The potential to increase their revenue in UK is practically not feasible. Manchester City have spaces to expand their stadium which would give them financial mileage in terms of match day revenues but since they don’t have a huge fan-base like Arsenal, Manchester United or Liverpool such ideas won’t be smart enough to implement.
There were suggestions raised by the Bloomberg agency that City may be looking at buying a MLS franchise to boost their following in the US, as the club are planning a one-week post-season tour in May to build awareness, but such talks are rejected.
Soriano, who was allegedly involved in spying Barcelona’s email network, was instrumental in making the Catalan giants a power house in Europe from 2005 to 2008. Former Derby County chief executive Tom Glick is appointed as chief commercial and operating officer to drive up City’s commercial revenues.
This overhaul has introduced a system, whereby City’s non-playing staff is technically employed (and paid) by a different company to the playing staff, a phenomenon which is practiced by several other football clubs, most notably Manchester United who hired eight companies for accounting purposes.
Manchester City are also looking to pick up the brains of specialists in this department. Alex Byars and Martyn Hawkins have joined from the Deloitte sports business, the duo were pivotal in helping the European governing body set up the FFP legislation.
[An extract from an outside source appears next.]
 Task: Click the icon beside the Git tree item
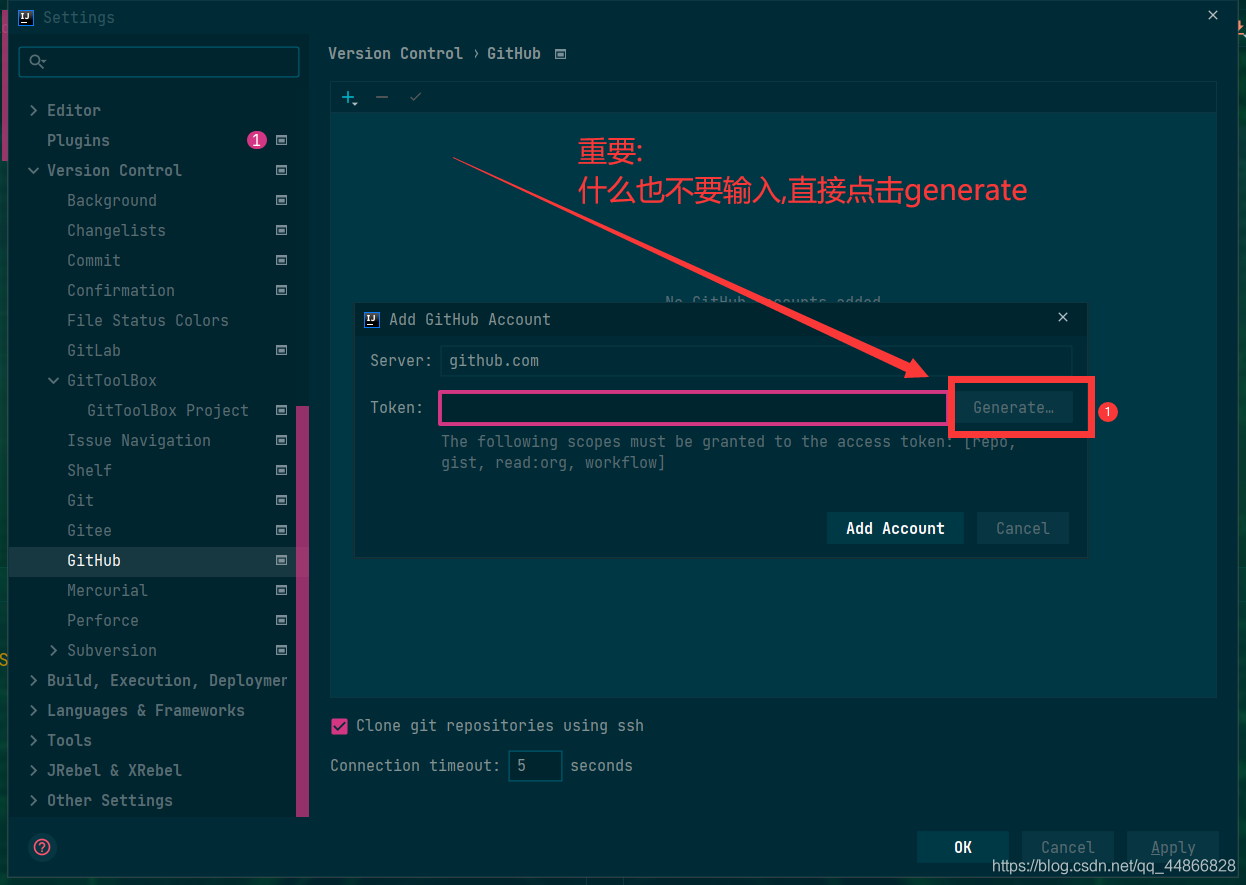[x=281, y=500]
The club may also look to other business models practiced elsewhere, for example in Italy. Udinese is a fine example for them, where owner Giampaolo Pozzo and his family own Watford and Granada and have made riches out of them, recruiting players from all around the globe and sold some of the star players – such as Alexis Sanchez to Barcelona – for a huge profit.
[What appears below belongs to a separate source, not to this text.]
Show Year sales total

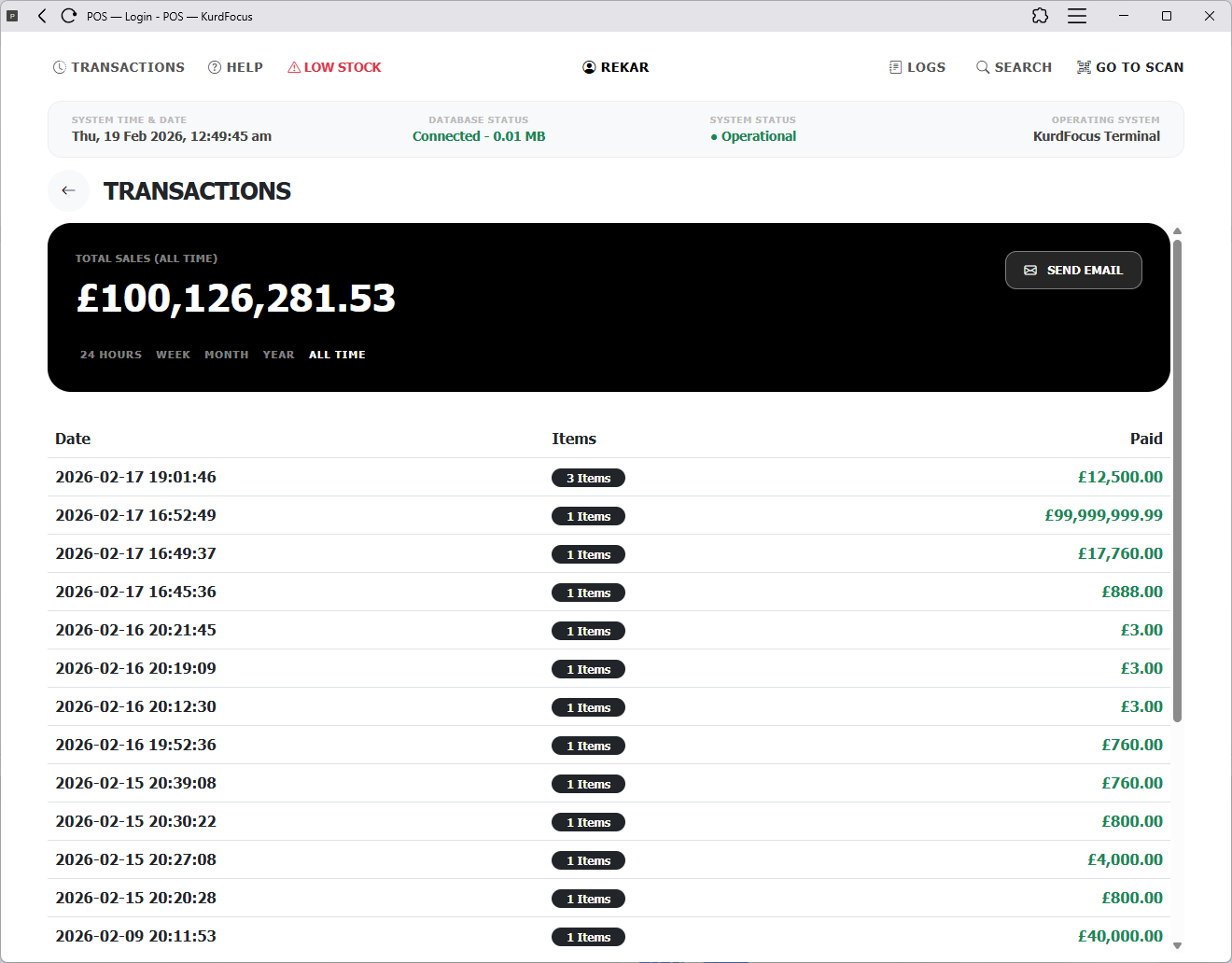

However, only time will tell whether partnership model of business is the best way of going forward for City. Tottenham and Manchester United have tried that before but with no huge success.
Spurs tried to operate their finances through Enic, an investment company registered in the Bahamas, which had stakes in Spurs, Vicenza Calcio, FC Basel, AEK Athens, Rangers and Slavia Prague from the late 1990s, but the North London club found it an additional distraction from their central focus and ultimately dropped that strategy.
Likewise, Manchester United in 1998 had alliances with Royal Antwerp of Belgium, IFK Gothenburg of Sweden and FC Fortune of South Africa, but they were mainly seen as feeder clubs.
It is always a welcome strategy to try something new from business perspective, especially with the situation City are in at the moment. Although match day revenues have grown to 13%, lifting revenues by £1.3 million.
That is not enough to counter and curtail their major losses and hence could face punishments from UEFA for breaching the FFP rules.